(TASK PROMPT): A bare number is the expected answer: the count of lines in the records that contain the word "computer".
··· DATA PROVIDED ···
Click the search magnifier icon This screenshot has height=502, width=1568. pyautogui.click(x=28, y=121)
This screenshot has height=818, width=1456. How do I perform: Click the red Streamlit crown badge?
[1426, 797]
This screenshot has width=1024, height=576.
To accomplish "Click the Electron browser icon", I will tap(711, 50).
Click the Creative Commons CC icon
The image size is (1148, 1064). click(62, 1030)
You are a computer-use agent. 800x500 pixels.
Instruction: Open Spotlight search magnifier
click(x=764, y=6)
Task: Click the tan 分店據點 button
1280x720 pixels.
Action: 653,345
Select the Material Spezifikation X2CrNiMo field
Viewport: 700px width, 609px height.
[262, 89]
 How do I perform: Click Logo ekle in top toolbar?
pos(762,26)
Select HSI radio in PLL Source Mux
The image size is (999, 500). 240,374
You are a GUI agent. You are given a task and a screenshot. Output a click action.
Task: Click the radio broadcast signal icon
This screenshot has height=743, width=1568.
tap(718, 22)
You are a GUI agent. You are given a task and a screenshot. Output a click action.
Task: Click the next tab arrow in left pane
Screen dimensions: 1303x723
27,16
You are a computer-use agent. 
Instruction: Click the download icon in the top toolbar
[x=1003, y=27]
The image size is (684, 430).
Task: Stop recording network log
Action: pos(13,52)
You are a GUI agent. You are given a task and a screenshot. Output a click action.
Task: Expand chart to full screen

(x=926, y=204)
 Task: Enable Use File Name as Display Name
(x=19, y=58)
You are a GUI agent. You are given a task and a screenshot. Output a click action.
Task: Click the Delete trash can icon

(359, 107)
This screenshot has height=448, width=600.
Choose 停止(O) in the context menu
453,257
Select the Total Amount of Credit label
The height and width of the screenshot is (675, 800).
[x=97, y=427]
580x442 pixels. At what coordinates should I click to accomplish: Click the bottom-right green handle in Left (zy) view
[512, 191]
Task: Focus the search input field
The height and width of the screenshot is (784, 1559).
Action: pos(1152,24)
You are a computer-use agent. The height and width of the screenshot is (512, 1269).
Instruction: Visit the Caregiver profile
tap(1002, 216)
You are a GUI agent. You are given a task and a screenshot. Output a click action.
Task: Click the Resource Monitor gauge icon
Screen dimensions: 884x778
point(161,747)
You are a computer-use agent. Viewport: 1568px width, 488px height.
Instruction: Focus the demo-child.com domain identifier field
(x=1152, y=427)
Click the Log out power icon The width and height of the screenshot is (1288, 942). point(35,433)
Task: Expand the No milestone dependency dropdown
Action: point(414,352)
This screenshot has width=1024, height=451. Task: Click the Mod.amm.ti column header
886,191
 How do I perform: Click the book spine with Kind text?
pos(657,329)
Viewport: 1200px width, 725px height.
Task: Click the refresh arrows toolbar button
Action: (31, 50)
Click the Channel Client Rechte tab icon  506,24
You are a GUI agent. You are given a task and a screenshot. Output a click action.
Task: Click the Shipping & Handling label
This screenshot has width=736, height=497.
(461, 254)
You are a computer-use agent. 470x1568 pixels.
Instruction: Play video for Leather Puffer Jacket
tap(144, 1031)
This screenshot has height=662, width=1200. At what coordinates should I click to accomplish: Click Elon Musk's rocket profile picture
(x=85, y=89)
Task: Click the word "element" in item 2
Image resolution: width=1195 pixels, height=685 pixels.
···
(PROBLEM SOLUTION): 5